يَا أَيُّهَا الَّذِينَ آمَنُوا اتَّقُوا اللَّهَ حَقَّ تُقَاتِهِ وَلا تَمُوتُنَّ إِلا وَأَنْتُمْ مُسْلِمُونَ

Selasa, 27 Agustus 2019

VARIASI DAKWAH, SALING MELENGKAPI

Ada diskusi ringan dengan bulek dan pak lek. Perihal dakwah. Bulek bilang dakwah nya ustad A itu enak. Damai dan tidak perlu pusing-pusing berfikir. Opini itupun di amini oleh pak lek.

Pendapat seperti itu tentunya tidak hanya dimiliki oleh adik dari almarhumah ibu ini. Ada banyak penilaian yang orang lontarkan kepada setiap pengemban dakwah. Mulai dari yang ustadz itu lucu, sejuk hingga yang pak kyai –yang mohon maaf- kalau bicara sering mengeluarkan kata-kata kasar dalam bahasa jawa. Ada juga pendakwah yang mengajak berfikir pendengarnya dan jarang ada candanya.
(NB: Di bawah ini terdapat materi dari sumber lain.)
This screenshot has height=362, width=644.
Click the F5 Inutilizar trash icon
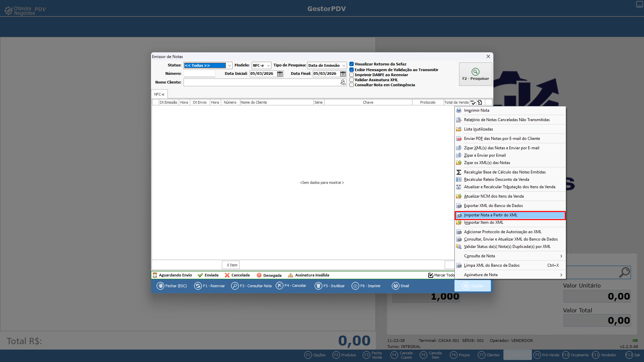pos(318,286)
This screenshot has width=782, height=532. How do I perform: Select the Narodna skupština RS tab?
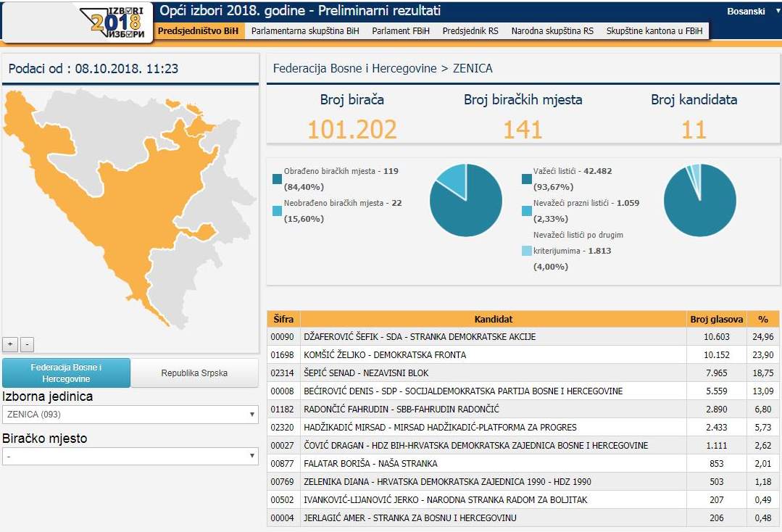pos(552,31)
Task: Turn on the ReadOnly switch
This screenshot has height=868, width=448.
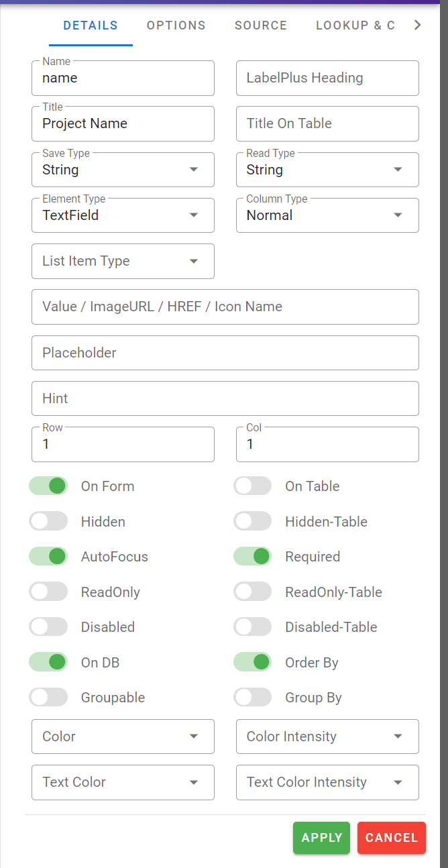Action: click(x=49, y=592)
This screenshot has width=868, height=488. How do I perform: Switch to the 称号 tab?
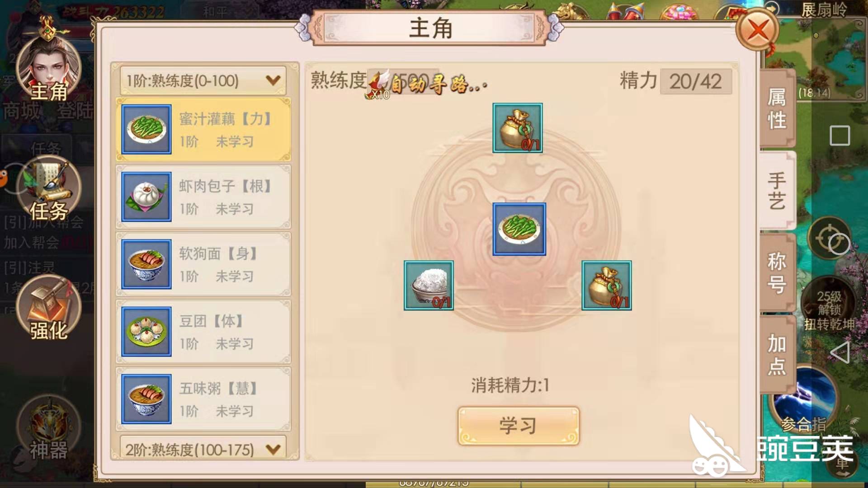[x=777, y=272]
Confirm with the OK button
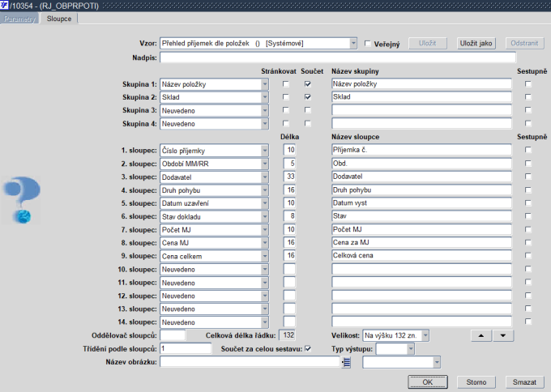The image size is (551, 392). (428, 382)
Orang desa menyebutnya tegang bin bikin ngantuk bin ga nyambung.

Ya itulah manusia. beragam karakter yang Allah SWT tetapkan. Beda kepala beda isinya. Beda bahasa nasehatnya. Satu yang sama dan tidak berubah bahwa mendakwahkan Islam adalah tanggungjawab semua orang Islam. Bukan hanya yang bergelar ustad, kyai, bu nyai, ustadzah, bu guru, pak guru, jebolan pesatren, atao hanya jebolan pendidikan keluarga saja, tapi setiap muslim. Tanpa titel pun bila dia muslim, maka punya taklif untuk menyamaikan Islam. Bahasa arabnya baligh hu ‘anna walau ayah –sampaikan dariku walau satu ayat-.
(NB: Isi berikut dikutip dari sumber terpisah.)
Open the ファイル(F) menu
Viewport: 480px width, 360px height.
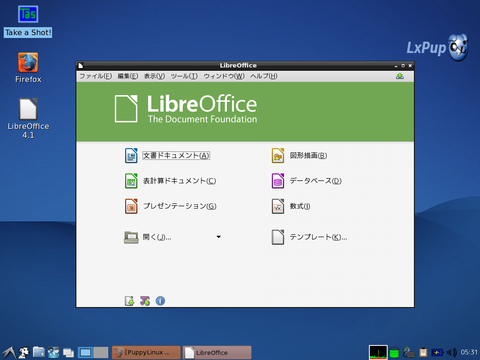(95, 76)
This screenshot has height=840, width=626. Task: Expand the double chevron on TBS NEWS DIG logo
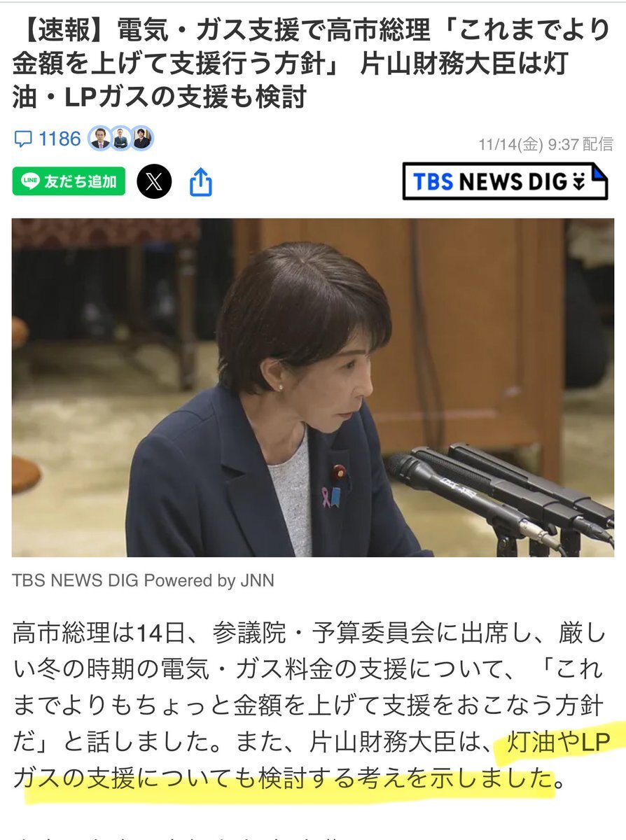pyautogui.click(x=578, y=182)
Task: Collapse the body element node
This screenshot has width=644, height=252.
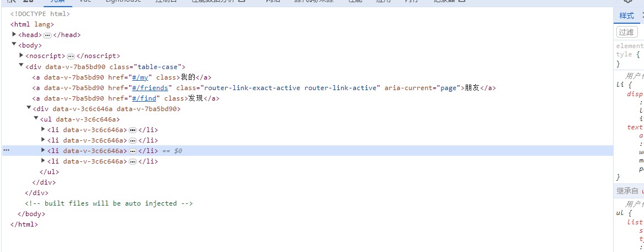Action: tap(14, 45)
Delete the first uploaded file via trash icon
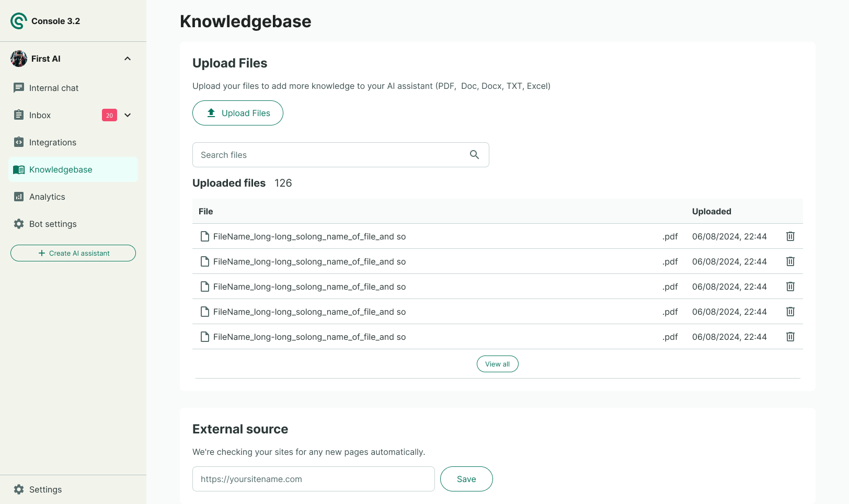 (790, 236)
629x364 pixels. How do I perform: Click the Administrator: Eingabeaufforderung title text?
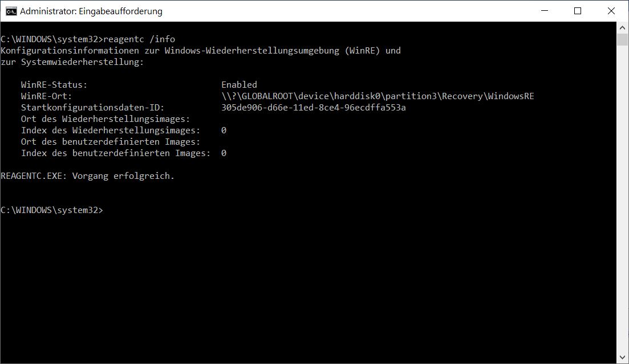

Nah, bab beda model dakwah ini alamiah, sealiran kaafahnya Islam.

Maksudnya begini. Islam itu kan ada bab tauhid, ibadah, akhlaq, muamalah, hukum sanksi hingga tata hukum bernegara juga ada. Nah, bermacam-macamnya kajian Islam ini wajar jika kemudian memunculkan ustad yang dakwahnya pada sisi tauhid/aqidah, ada yang dakwah akhlaqiyah, ada yang dakwah fokus pada ibadah, ada juga yang fokus manajemen qalbu, hingga ada yang dakwah siyasah Islam/politik Islam. Semua tipe pendakwah ini penting. Tidak ada yang lebih unggul dari lainnya. Sama-sama saling melengkapi pemahaman umat Islam akan ilmu Islam yang begitu luasnya.
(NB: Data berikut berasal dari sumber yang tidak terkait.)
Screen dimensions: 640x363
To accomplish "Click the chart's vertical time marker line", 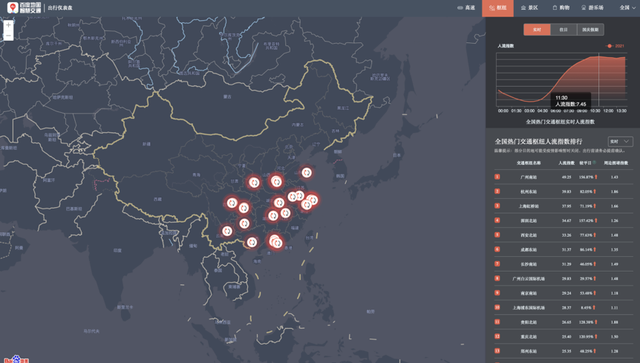I will click(599, 80).
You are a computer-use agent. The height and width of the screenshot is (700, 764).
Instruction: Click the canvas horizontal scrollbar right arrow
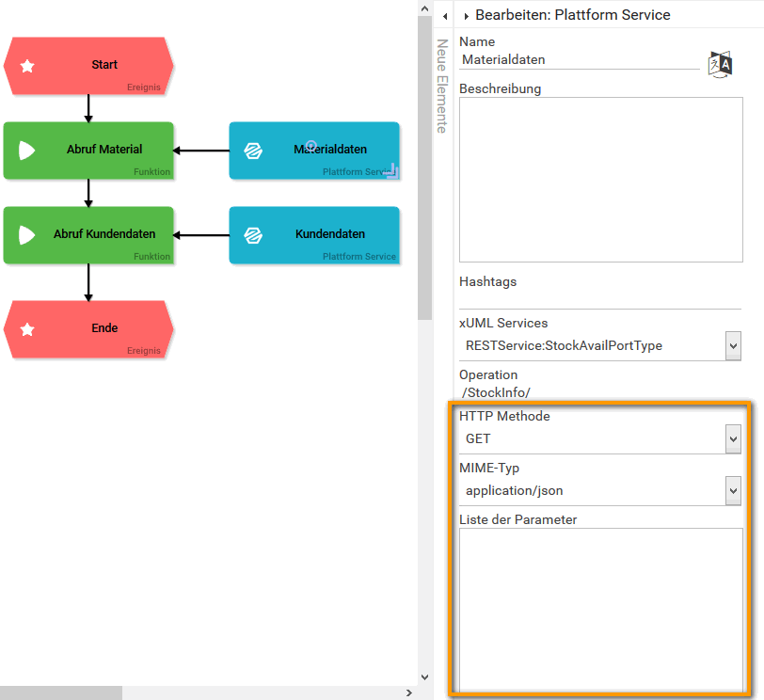pos(408,693)
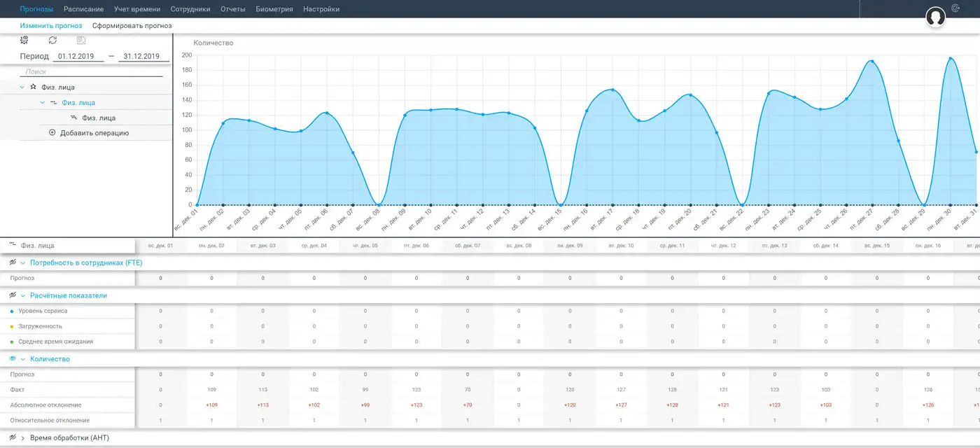
Task: Toggle chart visibility for Потребность в сотрудниках (FTE)
Action: (x=13, y=263)
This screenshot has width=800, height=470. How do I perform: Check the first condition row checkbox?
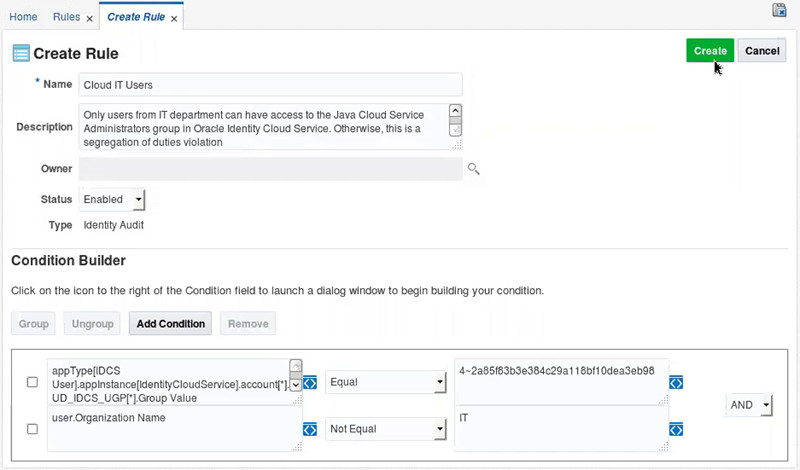click(32, 382)

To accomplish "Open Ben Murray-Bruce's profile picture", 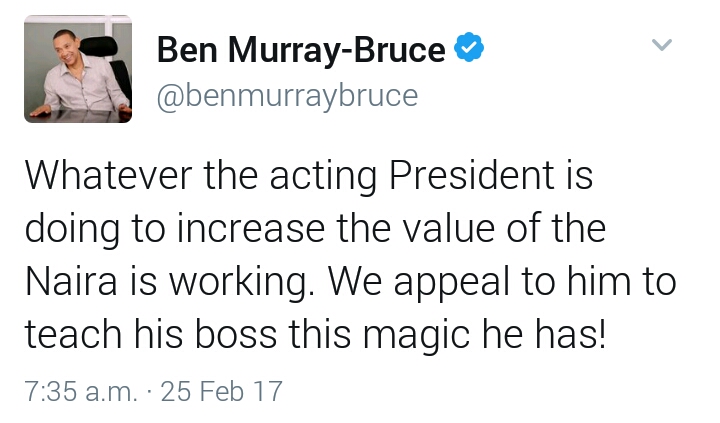I will click(78, 73).
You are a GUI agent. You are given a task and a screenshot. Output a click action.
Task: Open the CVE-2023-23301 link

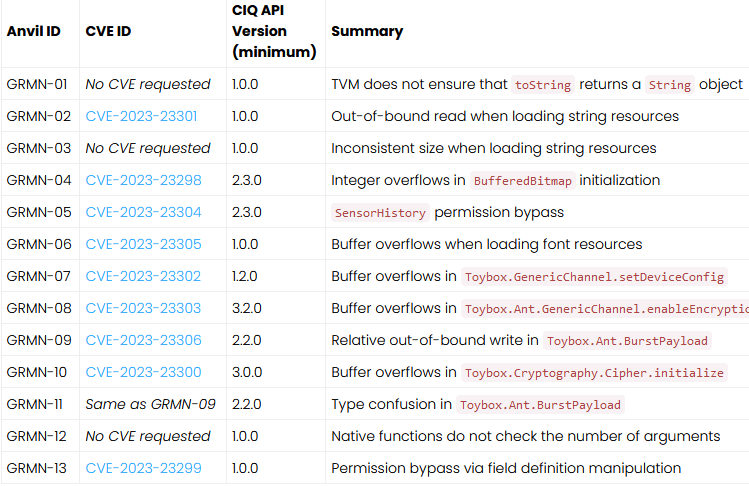point(143,116)
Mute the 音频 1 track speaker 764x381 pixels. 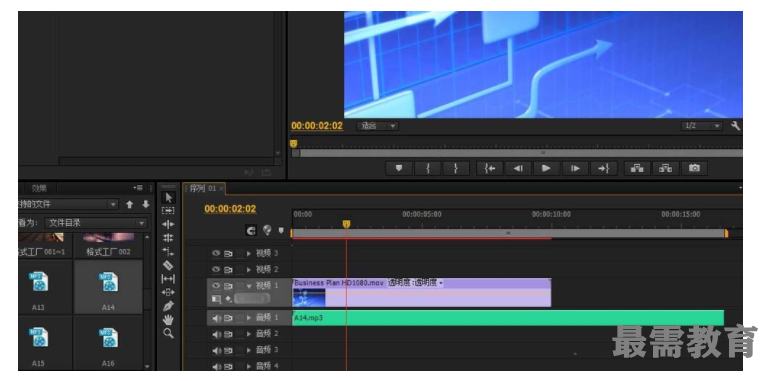(x=216, y=318)
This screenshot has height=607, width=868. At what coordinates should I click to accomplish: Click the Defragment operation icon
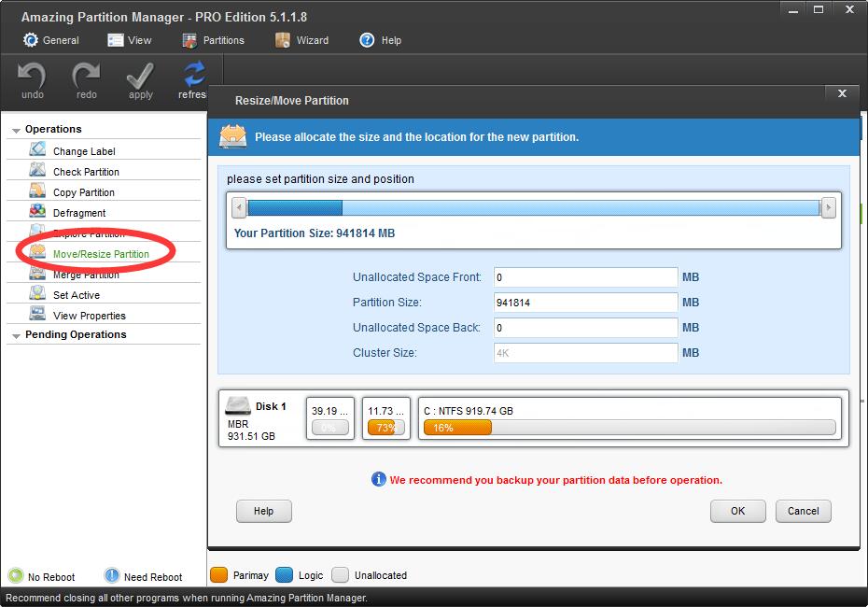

Ini masih dilihat dari sisi konten dakwahnya. Belum lagi bila dilihat dari sisi ragam pendengarnya. Bermacam-macam pula. Orang desa tentu punya pola yang berbeda dengan orang kota. Kaum intelektual juga beda daya tangkapnya dengan petani/pedagang. Anak –anak dengan remaja juga beda. Keragaman ini menambah variasi dakwah para ustad/dzah/pak kyai/bu nyai/dan orang Islam pada umumnya dalam berdakwah. Akhirnya memunculkan dai-dai ada yang lucu menyapa kaum pinggiran, Ada dai memakai bahasa tinggi menghadapi kalangan intelektual, ada dai gaul menghadapi kalangan milenial, ada dai lewat literasi dan lain-lainnya.

Semua ragam variasi tersebut adalah rahmat. Saling mendukung, melengkapi dan meguatkan. Memperatajam bahwa sesungguhnya Islam itu agama yang sempurna. Dan pluralitas itu adalah sunnatullah. Bukan untuk dijatuhkan, dihantam apalagi ditendang. Astagfirullahal’adziim.

Kesimpulannya, tidak ada yang perlu di klasifikasikan dan tidak perlu dipermasalahkan. Makin beragam dai yang ada, makin cepat kebangkitan umat Islam asal tidak saling menjatuhkan. Makin cepat pula agama ini tersebar asal tidak perang internal. Dan itu pertanda kejayaan umat Islam dalam hitungan waktu. Aamiin.